Statutory body in the Malaysian state of Penang

The Penang Hill Corporation (abbrev. PHC) is a statutory body in the Malaysian state of Penang. Established in 2009, it serves as the administrative authority for Penang Hill, a UNESCO Biosphere Reserve since 2021, and operates the Penang Hill Railway. The corporation is chaired by the Chief Minister of Penang, who acts as its chairman.

==Background==
During Chief Minister Lim Chong Eu's tenure, an advisory board was formed under the Penang State Executive Council to manage the Penang Hill Railway. Nonetheless, no government agency was designated for the management of the hill itself. In 1987, the Penang Island Municipal Council (now Penang Island City Council) proposed the conservation of Penang Hill "as a hill resort by improving and increasing the various lookout points and by the establishment and improvement of paths and walkways, gardens, natural areas and other facilities".

However, there were concurrent efforts since the 1980s to privatise the management of Penang Hill. In 1990, Bukit Pinang Leisure, a subsidiary of Berjaya Corporation founded by Vincent Tan, entered into a memorandum of understanding with the Penang state government to develop 900 acre of Penang Hill into a recreational hill station. The proposed development included plans for shopping malls, theme parks and a golf course. This sparked concerns that such development would compromise the relatively tranquil nature of the hill, leading to public outcry as Penang's civil societies united to oppose the project.

COLLECTED MATERIAL.
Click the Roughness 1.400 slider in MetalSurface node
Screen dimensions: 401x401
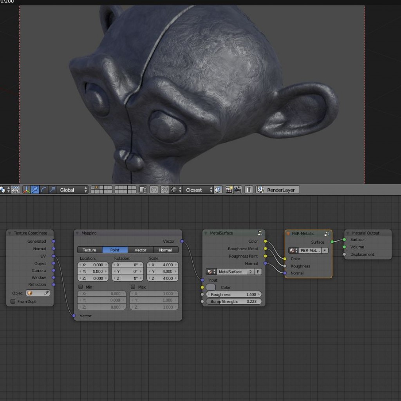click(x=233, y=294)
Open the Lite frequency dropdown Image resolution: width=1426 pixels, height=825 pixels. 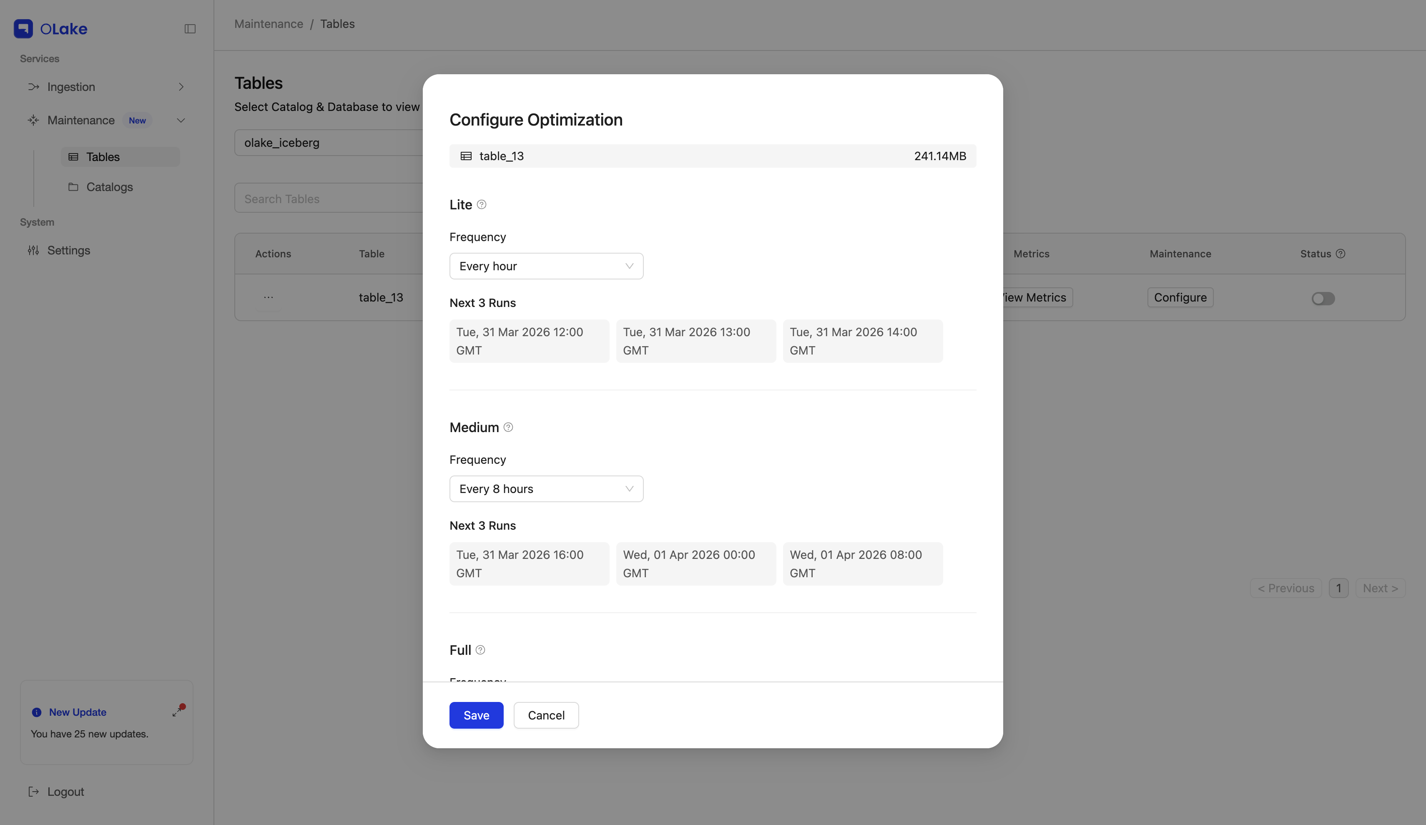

GOALS.
[a] According to the Penang Hill Corporation excerpt, in what year was the corporation established?
[b] Reproduce the Penang Hill Corporation excerpt starting at "The Penang Hill Corporation" and ending at "as its chairman.", swapping "administrative authority" for "governing authority".
[c] Extend the Penang Hill Corporation excerpt with the next part, beginning after its final sentence.

ANSWERS BY TASK.
[a] 2009

[b]
The Penang Hill Corporation (abbrev. PHC) is a statutory body in the Malaysian state of Penang. Established in 2009, it serves as the governing authority for Penang Hill, a UNESCO Biosphere Reserve since 2021, and operates the Penang Hill Railway. The corporation is chaired by the Chief Minister of Penang, who acts as its chairman.

[c]
The proposed development had ramifications in the 1990 state election, which saw Chief Minister Lim losing his seat, despite his Barisan Nasional (BN) coalition retaining a majority in Penang's legislature. Lim was succeeded as Chief Minister by Koh Tsu Koon. In response to public pressure, federal government environmental regulators rejected Berjaya's proposal in 1991 and a scaled-down version of the proposal was also rejected several months later. Under Chief Minister Koh, the state government enacted the Penang Hill Local Plan in 1997, which permitted the establishment of retail and accommodation facilities on the hill.

In 2007, another proposal was announced to build the RM25 billion Penang Global City Centre at the site of the nearby Penang Turf Club. Public opposition to the project contributed to Pakatan Rakyat (predecessor to the present-day Pakatan Harapan coalition) winning control of Penang's legislature from BN in the 2008 state election. Newly-elected Chief Minister Lim Guan Eng sought a partnership with Penang's civil societies to pursue a progressive agenda that included the conservation of Penang Hill. It was then decided to combine civil society engagement with corporatisation to facilitate necessary staffing and attract philanthropic investments.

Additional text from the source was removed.